--- Aim of the exercise ---
How many of the lines in the data contain "width"? Give only the number.

--- Available data ---

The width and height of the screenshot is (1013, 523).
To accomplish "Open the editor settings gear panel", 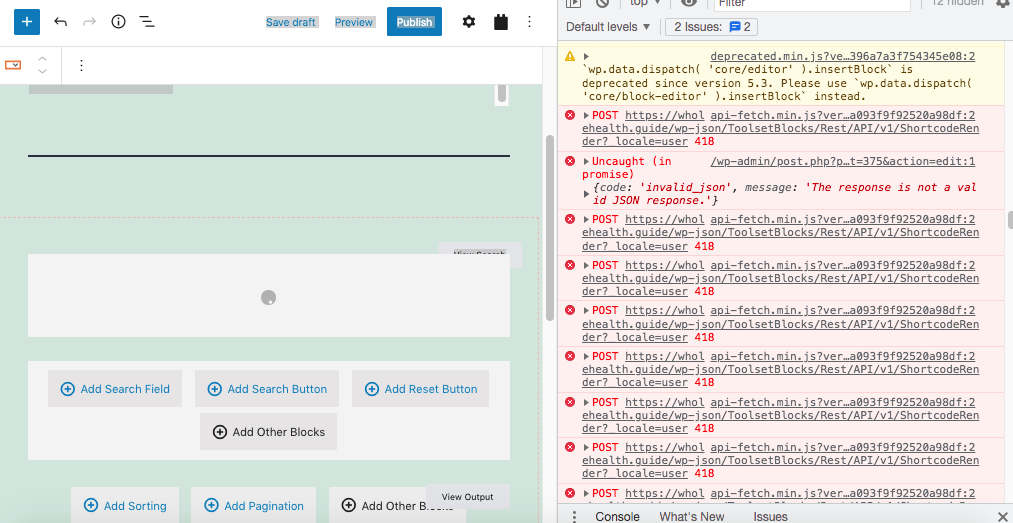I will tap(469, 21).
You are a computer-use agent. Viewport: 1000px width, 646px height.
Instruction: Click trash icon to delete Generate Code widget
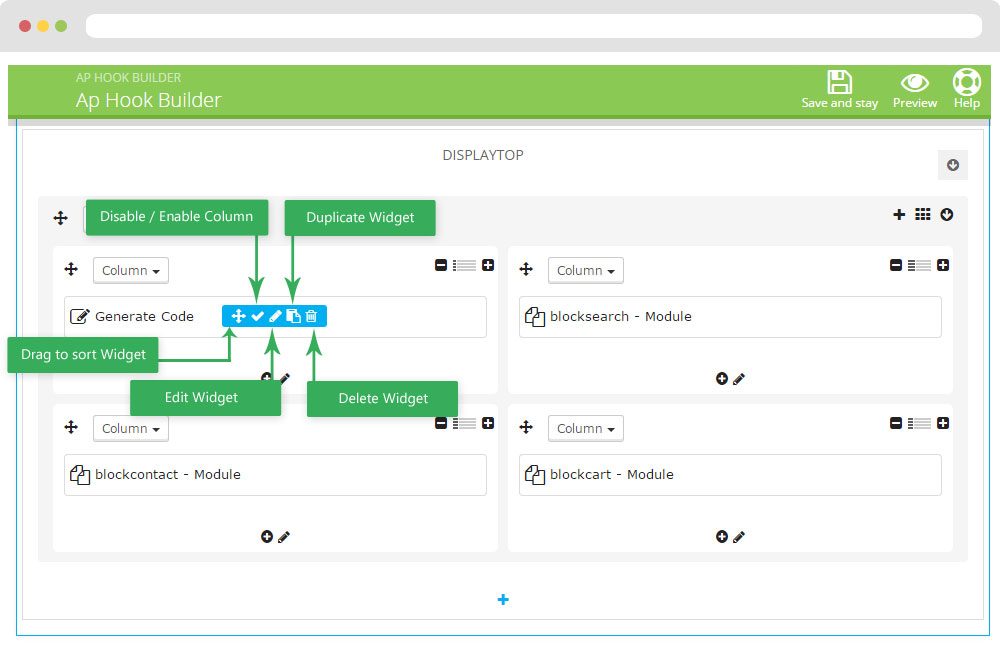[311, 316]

--- Response area ---
2